APC alleges N80bn Bayelsa airport project, fraud

The Bayelsa State chapter of the All Progressives Congress (APC) has alleged that the state airport project reportedly scheduled for inauguration soon is a cesspit of fraud.
APC said that the project was a “fraudulent scheme put up by Governor Seriake Dickson to facilitate the siphoning of state funds.”
APC State Publicity Secretary, Doifie Buokoribo, in a statement on Thursday in Yenagoa, alleged that the N80 billion plus Bayelsa airport project was built at vastly inflated costs, making it “clearly the most expensive airport project in Nigeria, as none of the 26 owned by the Federal Government or the eight owned by States is near that figure.”
According to the APC, Governor Henry Seriake Dickson collected a N40 billion credit facility from a commercial bank to commence work on the project as against the initial estimated cost of N40 billion.
“The Bayelsa State Governor himself disclosed in Amassoma, Southern Ijaw Local Government Council, on 26 May 2018 that N80 billion had already been spent by the State Government.
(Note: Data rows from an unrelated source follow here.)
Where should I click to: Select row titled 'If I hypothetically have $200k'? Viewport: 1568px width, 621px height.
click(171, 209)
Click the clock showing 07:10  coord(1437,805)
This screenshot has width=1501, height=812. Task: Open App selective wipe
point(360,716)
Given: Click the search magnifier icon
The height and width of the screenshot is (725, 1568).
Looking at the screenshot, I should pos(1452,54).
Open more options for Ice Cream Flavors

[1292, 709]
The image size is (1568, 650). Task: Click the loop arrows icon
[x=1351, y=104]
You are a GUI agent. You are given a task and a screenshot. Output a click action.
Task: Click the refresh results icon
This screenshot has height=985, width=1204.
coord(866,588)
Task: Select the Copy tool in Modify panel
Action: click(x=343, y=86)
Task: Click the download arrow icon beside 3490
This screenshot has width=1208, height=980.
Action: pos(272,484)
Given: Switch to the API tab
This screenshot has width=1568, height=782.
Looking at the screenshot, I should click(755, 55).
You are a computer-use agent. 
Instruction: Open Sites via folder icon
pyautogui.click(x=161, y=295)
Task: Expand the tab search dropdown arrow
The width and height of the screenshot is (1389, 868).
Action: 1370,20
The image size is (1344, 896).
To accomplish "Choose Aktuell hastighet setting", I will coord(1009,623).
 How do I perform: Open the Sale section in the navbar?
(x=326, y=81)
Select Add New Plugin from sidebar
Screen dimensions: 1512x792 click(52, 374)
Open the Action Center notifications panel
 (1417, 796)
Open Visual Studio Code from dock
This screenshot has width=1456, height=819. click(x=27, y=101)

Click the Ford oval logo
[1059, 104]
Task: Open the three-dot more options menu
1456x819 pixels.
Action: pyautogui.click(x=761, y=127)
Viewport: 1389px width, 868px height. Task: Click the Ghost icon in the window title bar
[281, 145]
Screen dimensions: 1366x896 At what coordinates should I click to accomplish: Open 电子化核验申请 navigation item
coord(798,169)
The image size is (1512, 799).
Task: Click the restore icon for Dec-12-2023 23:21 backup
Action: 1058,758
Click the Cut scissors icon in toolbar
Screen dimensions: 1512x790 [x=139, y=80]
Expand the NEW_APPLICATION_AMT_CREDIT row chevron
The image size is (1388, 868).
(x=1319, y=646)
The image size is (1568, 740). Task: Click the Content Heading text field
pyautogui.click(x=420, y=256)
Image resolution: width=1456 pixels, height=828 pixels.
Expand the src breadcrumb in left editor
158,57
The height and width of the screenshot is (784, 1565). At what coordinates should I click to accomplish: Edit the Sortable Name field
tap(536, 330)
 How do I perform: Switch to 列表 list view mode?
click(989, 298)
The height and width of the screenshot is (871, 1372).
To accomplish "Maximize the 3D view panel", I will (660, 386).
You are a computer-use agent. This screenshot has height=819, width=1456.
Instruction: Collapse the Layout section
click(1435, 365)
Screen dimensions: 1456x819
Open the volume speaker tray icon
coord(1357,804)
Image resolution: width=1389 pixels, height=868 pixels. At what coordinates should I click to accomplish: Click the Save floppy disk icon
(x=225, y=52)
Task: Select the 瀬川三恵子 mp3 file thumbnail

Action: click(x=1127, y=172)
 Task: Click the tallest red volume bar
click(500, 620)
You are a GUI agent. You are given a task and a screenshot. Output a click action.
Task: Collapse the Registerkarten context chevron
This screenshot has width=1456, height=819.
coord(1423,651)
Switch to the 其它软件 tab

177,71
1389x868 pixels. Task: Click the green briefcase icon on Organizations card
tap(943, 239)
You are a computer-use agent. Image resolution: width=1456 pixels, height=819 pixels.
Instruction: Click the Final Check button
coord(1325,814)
“Add to the new figure the loan interest of N32 billion, and the cost comes to N112 billion,” the party stated.
The APC said that the airport was economically unviable as it lacked vital intermodal network for easy accessibility.
The opposition party in the state described “the project, which has taken a heavy toll on the welfare of civil servants and the infrastructural needs of the state, as “symptomatic of a vision that is not only deficient but also diseased.”
“We know it as a matter of fact that state governments that built airports in the past are unable to sustain them and want the Federal Government to take them over. No self-respecting, patriotic and honest Nigerian should be associated with this kind of fraudulent project,” it further stated.
The statement reads in part: “While work on the airport project proceeded unhampered, the State Government ceaselessly complained about paucity of funds to meet what it termed infrastructure needs of the State.
“State-owned tertiary institutions, namely, Niger Delta University, Isaac Jasper Boro College of Education, Sagbama, and College of Health Technology, Otuogidi, have been repeatedly shut down following prolonged industrial actions by workers and demonstrations by students as a result of mass retrenchments and over 200 per cent increase in tuition and related fees.
“At NDU, for instance, where the State Government never undertook a single project from 2012 till 2017, the monthly subvention was slashed from N400 million monthly to N200 million monthly.
“The University Management was directed to generate funds by whatever means to augment what the Government provided. “Astronomical increase in fees for regular and part-time students could not take care of the shortfall, so mass retrenchments followed.
Those retrenched, like their counterparts in the mainstream civil service on half pay, could not afford the fees of their children and wards.”